_What is expected:_ Below are entries. Reproduce exactly the lines between the line holding "Select the lolcat-worker-866556fb58-kjtcq" and the line holding "Select the February", inclusive, and only those.

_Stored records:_
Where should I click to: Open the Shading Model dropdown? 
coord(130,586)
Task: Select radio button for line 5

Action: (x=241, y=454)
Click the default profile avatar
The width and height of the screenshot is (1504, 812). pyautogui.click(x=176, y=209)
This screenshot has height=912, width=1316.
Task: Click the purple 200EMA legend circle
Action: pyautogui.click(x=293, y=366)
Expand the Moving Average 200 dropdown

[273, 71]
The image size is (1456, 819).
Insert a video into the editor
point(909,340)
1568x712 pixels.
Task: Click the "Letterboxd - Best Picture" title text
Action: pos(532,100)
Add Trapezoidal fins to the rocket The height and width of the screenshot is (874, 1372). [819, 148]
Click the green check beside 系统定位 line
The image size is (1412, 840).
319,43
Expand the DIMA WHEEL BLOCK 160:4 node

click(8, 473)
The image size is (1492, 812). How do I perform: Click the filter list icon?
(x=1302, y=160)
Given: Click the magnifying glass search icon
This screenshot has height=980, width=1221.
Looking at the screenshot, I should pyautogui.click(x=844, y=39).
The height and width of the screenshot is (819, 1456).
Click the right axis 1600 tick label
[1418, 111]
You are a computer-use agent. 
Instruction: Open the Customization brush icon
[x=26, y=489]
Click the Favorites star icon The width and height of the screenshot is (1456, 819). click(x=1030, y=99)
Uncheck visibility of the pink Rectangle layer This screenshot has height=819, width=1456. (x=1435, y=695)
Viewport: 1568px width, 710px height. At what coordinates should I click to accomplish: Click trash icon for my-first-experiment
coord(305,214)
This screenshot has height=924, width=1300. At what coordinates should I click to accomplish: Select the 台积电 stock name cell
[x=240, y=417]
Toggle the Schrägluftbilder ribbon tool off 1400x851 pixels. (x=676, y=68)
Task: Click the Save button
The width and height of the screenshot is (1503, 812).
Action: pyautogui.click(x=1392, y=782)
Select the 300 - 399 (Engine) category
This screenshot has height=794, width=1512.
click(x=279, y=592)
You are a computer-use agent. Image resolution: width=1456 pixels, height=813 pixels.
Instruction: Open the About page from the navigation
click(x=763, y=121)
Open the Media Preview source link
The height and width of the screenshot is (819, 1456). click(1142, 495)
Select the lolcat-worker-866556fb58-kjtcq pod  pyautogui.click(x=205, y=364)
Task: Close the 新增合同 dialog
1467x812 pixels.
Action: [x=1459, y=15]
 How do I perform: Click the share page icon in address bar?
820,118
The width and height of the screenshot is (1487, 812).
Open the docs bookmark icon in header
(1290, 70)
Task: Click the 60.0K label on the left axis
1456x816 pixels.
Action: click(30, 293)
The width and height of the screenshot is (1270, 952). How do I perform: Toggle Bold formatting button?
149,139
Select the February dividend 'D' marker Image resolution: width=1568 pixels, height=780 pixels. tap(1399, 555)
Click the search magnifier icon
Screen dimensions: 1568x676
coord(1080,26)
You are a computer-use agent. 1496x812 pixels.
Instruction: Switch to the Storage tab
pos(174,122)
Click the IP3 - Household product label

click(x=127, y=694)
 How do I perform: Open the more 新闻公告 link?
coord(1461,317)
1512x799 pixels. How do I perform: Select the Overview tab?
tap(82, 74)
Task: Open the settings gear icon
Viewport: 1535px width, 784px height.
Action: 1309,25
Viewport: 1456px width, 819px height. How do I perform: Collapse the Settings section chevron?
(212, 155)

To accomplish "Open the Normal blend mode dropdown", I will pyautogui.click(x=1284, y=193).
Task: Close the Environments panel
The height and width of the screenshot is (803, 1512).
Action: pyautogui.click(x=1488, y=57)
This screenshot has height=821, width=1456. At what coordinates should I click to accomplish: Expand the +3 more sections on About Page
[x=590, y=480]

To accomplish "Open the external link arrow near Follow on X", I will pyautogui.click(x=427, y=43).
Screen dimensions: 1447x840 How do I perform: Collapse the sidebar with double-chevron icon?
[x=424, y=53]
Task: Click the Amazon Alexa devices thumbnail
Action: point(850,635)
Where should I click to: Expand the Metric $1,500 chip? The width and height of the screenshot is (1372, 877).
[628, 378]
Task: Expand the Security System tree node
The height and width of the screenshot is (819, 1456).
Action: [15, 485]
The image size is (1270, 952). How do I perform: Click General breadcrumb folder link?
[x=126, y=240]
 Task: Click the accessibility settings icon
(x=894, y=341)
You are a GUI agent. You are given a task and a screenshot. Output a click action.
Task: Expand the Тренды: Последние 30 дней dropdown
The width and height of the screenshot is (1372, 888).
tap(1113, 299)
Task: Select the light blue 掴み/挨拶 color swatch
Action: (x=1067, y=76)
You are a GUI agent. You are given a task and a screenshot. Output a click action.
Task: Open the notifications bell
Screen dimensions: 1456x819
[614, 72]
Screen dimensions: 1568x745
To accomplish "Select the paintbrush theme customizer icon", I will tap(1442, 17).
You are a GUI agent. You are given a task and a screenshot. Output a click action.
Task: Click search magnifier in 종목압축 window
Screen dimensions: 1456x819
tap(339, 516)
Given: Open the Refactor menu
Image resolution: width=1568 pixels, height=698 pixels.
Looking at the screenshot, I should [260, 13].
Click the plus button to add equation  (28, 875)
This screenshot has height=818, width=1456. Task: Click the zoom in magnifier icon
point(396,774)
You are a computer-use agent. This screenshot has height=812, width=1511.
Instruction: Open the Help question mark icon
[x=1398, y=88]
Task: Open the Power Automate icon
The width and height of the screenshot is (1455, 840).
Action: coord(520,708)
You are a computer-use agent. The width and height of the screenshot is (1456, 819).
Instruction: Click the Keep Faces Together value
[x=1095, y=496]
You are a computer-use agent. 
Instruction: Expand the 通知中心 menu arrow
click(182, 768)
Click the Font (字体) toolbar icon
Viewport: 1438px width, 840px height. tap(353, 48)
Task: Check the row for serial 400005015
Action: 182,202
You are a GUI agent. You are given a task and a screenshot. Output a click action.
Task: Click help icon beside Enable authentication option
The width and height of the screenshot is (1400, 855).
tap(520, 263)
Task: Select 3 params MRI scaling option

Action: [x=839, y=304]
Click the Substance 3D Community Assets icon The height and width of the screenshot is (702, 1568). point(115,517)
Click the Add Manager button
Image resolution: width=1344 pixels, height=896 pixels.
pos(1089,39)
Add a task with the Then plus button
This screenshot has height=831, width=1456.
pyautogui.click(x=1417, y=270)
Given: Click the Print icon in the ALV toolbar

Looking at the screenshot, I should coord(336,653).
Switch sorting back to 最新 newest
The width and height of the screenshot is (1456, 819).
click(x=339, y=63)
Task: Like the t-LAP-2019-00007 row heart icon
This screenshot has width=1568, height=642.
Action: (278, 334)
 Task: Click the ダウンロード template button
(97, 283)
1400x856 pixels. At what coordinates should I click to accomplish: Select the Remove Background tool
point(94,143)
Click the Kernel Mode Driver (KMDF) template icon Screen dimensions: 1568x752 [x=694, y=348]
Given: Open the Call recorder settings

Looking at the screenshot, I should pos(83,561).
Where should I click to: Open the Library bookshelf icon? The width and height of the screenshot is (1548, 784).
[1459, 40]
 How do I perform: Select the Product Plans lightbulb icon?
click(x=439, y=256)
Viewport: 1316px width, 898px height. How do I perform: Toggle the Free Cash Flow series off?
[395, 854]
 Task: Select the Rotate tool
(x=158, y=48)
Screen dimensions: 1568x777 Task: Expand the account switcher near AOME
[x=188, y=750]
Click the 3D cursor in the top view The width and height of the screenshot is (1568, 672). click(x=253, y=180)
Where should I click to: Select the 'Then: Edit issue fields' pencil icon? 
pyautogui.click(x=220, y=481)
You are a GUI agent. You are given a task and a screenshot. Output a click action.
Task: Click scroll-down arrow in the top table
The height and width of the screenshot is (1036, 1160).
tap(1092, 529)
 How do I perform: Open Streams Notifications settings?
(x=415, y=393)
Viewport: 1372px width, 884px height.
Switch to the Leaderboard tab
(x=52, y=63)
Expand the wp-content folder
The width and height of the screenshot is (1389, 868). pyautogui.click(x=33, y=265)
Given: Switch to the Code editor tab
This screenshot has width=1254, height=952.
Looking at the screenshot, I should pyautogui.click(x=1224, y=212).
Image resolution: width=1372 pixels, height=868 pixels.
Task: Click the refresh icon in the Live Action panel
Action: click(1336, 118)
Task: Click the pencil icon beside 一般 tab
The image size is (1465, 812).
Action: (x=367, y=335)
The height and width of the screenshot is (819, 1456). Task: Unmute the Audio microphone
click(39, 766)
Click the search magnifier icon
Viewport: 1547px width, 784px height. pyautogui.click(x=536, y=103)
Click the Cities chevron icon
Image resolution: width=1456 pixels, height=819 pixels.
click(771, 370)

_Answer box:_
Select the lolcat-worker-866556fb58-kjtcq pod  pyautogui.click(x=205, y=364)
Task: Close the 新增合同 dialog
1467x812 pixels.
Action: [x=1459, y=15]
 How do I perform: Click the share page icon in address bar?
820,118
The width and height of the screenshot is (1487, 812).
Open the docs bookmark icon in header
(1290, 70)
Task: Click the 60.0K label on the left axis
1456x816 pixels.
Action: click(30, 293)
The width and height of the screenshot is (1270, 952). How do I perform: Toggle Bold formatting button?
149,139
Select the February dividend 'D' marker Image resolution: width=1568 pixels, height=780 pixels. tap(1399, 555)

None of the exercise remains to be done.